Name: _________________________ | Period: ___________________ |
This test consists of 15 multiple choice questions and 5 short answer questions.
Multiple Choice Questions
1. What "Art" does the title refer to?
(a) The art of mastering loss.
(b) The art of maintaining relationships.
(c) The art of disciplining the emotions.

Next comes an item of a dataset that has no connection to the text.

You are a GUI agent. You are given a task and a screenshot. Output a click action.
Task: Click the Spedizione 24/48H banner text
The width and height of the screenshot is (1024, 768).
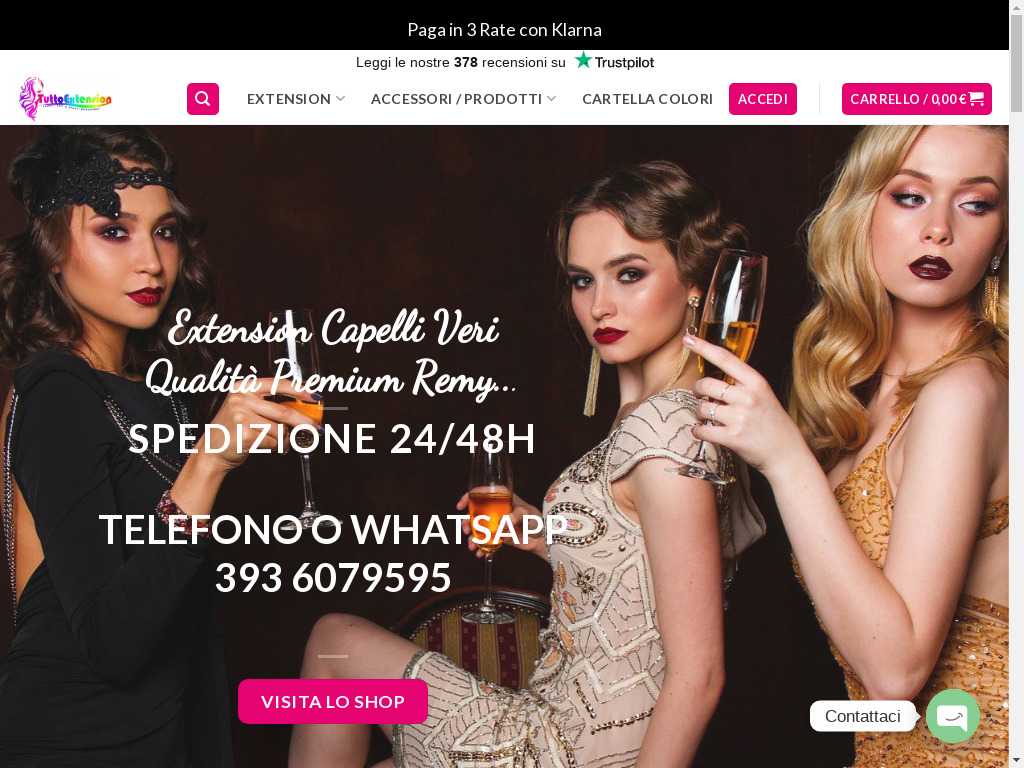point(332,438)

(d) The art of maintaining perspective.
2. What is the rhyme scheme of the first five stanzas of "One Art"?
(a) ABB.
(b) ABA.
(c) AAB.
(d) AAA.
3. What technique is employed in line 16, "Even losing you"?
(a) Dramatic irony.
(b) Understatement.
(c) Apostrophe.
(d) Sarcasm.
4. Which is the best description of the tone of stanza one?
(a) Sanguine.
(b) Bewildered.
(c) Ebullient.
(d) Livid.
5. In line 7, "Then practice losing farther, losing faster," rhythm is created through which devices?
(a) Alliteration, epistrophe, and antithesis.
(b) Cacophony, epizeuxis, and diazeugma.
(c) Parallelism, diacope, and consonance.
(d) Anaphora, assonance, and asyndeton.
6. Which is a reasonable statement of how the punctuation and syntax of the final stanza affect the stanza's tone?
(a) They accelerate the pace as the stanza unfolds, creating a sense of urgency.
(b) They slow its pace and create a sense of uncertainty.
(c) They create a choppy sound that indicates anger.
(d) They create a rolling rhythm that invokes the light, carefree tone of a nursery rhyme.
7. What is the verb mood of line 4, "Lose something every day"?
(a) Indicative.
(b) Subjunctive.
(c) Interrogative.
(d) Imperative.
8. What is the most reasonable interpretation of the speaker's line 13 claim that they have "lost two cities"?
(a) The speaker cannot find either city.
(b) The speaker is no longer interested in either city.
(c) The speaker is not welcome in either city.
(d) The speaker no longer lives in either city.
9. What does the second stanza suggest the "art" of losing consists of?
(a) Grieving loss.
(b) Conquering loss.
(c) Accepting loss.
(d) Ignoring loss.
10. What kind of metrical foot is the most frequent in "One Art"?
(a) Iamb.
(b) Trochee.
(c) Dibrach.
(d) Spondee.
11. Which word in lines 10 and 11, "And look! my last,/ or next-to-last, of three loved houses went," creates a momentary shift in verb mood?
(a) The word "went."
(b) The word "look."
(c) The word "loved."
(d) The word "next."
12. In lines 2 and 3, "so many things seem filled with the intent/ to be lost that their loss is no disaster," what is the antecedent of the word "their"?
(a) Intent.
(b) Lost.
(c) Many.
(d) Things.
13. What is the format of "One Art"?
(a) Sonnet.
(b) Sestina.
(c) Ballad.
(d) Villanelle.
14. The relationship between stanza two and stanza three is most accurately expressed by which of the following?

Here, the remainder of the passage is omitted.